◆ **Zestaw zadań**
a) Wydrukuj dosłownie fragment tekstu o polskich piwach kraftowych od słów „Muzyczne kooperacje –” aż po słowa „(dla Big Cyca).”.
b) Wypisz bez żadnych zmian fragment wierszy od linii zawierającej „Reply to the second tweet with 147 replies” aż po linię zawierającą „Looking at the screenshot, I should (487, 879).”, łącznie z obiema.

==== Podany tekst

Lactobacillus – to właśnie za sprawą współpracy Pinty i To Ol powstał pierwszy polski kwas z prawdziwego zdarzenia, zakażony bakteriami kwasu mlekowego. Priorytetowe warzenie dobyło się pod koniec marca w Zawierciu – ja tam byłem, dużo żarłem, więcej piłem (oto szczegóły). Po Pincie z kwasami ruszyli następni, że wymienię Artezan, SzałPiw, Piwotekę, Browar Na Jurze czy – ostatnio – Kraftwek. A to dopiero początek.

Muzyczne kooperacje – rok 2015 to istny wysyp piw warzonych przez kraftowców dla zespołów muzycznych (o trendzie pisałem choćby tutaj). Warto wyróżnić kooperację Peruna i Behemotha, która zaowocowała aż trzema piwami dla najpopularniejszego obecnie polskiego zespołu na świecie i znacząco wpłynęła na popularność rodzimego kraftu. Swoje specjały przygotowały też choćby Kraftwerk (dla Oberschliesen i Pokahontaz), Reden (dla J.D. Overdrive) czy Piwna (dla Big Cyca).

========
==== Materiał źródłowy

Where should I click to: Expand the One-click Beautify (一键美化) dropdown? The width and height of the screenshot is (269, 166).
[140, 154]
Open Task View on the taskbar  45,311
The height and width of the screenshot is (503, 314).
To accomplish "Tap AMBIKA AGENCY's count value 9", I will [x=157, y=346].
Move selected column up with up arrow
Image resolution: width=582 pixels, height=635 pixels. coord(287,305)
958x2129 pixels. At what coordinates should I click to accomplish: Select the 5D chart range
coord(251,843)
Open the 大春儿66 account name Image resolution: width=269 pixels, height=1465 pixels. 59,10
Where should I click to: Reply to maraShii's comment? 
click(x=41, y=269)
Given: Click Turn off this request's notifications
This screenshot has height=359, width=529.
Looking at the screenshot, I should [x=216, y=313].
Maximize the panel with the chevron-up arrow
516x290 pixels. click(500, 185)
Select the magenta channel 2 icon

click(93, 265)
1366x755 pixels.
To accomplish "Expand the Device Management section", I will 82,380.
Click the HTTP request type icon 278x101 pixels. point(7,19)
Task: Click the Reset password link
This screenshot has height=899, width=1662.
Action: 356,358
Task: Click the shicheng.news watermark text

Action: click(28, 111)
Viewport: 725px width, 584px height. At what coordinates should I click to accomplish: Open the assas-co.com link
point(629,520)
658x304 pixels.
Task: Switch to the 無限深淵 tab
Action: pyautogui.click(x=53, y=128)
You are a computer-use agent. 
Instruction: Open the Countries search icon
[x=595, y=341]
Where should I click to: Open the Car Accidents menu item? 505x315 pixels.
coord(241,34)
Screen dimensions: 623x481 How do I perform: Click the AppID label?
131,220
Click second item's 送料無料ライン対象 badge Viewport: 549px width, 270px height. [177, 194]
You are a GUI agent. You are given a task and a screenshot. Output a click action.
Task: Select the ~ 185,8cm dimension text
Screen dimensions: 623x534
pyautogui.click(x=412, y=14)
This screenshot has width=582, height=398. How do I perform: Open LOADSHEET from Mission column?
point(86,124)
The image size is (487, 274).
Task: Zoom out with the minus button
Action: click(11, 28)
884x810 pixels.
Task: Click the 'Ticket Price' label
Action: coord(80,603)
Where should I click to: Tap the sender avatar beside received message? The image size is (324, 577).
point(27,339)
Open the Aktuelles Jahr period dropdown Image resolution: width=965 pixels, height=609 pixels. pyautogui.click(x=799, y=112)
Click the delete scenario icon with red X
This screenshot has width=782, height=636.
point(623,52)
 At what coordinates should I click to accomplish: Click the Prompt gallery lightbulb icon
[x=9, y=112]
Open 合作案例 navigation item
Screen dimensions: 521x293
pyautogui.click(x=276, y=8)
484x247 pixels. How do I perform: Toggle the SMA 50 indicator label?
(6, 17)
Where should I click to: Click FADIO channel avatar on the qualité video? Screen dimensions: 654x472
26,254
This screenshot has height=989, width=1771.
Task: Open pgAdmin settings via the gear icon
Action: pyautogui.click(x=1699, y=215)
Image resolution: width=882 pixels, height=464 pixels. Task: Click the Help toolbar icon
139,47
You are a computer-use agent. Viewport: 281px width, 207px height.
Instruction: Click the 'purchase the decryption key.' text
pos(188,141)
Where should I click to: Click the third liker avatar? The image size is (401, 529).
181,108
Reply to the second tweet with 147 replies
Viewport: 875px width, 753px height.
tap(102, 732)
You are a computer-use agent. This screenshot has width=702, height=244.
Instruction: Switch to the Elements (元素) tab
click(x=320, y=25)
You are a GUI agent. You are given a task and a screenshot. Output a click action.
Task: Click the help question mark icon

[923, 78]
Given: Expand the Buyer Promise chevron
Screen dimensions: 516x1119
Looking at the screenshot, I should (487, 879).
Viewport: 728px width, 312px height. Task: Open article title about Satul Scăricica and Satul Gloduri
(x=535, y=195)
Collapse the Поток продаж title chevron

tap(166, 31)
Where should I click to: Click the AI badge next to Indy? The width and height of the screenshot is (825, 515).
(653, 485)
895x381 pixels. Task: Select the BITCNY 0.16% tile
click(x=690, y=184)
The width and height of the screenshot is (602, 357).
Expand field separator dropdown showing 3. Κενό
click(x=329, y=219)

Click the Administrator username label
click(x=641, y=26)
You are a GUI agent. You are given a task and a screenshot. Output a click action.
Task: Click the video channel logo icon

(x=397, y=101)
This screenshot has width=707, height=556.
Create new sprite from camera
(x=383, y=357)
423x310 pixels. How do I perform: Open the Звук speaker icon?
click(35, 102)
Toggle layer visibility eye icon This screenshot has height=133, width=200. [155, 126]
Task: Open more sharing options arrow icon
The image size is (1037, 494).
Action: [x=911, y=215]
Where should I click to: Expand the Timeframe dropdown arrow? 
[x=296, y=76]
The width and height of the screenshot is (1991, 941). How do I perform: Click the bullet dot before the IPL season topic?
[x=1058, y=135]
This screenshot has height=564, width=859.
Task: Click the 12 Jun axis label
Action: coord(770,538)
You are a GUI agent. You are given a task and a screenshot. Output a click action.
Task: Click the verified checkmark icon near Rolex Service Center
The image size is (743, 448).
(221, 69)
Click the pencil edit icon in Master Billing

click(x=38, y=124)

========

◆ **Rozwiązane zadania**
a)
Muzyczne kooperacje – rok 2015 to istny wysyp piw warzonych przez kraftowców dla zespołów muzycznych (o trendzie pisałem choćby tutaj). Warto wyróżnić kooperację Peruna i Behemotha, która zaowocowała aż trzema piwami dla najpopularniejszego obecnie polskiego zespołu na świecie i znacząco wpłynęła na popularność rodzimego kraftu. Swoje specjały przygotowały też choćby Kraftwerk (dla Oberschliesen i Pokahontaz), Reden (dla J.D. Overdrive) czy Piwna (dla Big Cyca).

b)
Reply to the second tweet with 147 replies
Viewport: 875px width, 753px height.
tap(102, 732)
You are a computer-use agent. This screenshot has width=702, height=244.
Instruction: Switch to the Elements (元素) tab
click(x=320, y=25)
You are a GUI agent. You are given a task and a screenshot. Output a click action.
Task: Click the help question mark icon

[923, 78]
Given: Expand the Buyer Promise chevron
Screen dimensions: 516x1119
Looking at the screenshot, I should (487, 879).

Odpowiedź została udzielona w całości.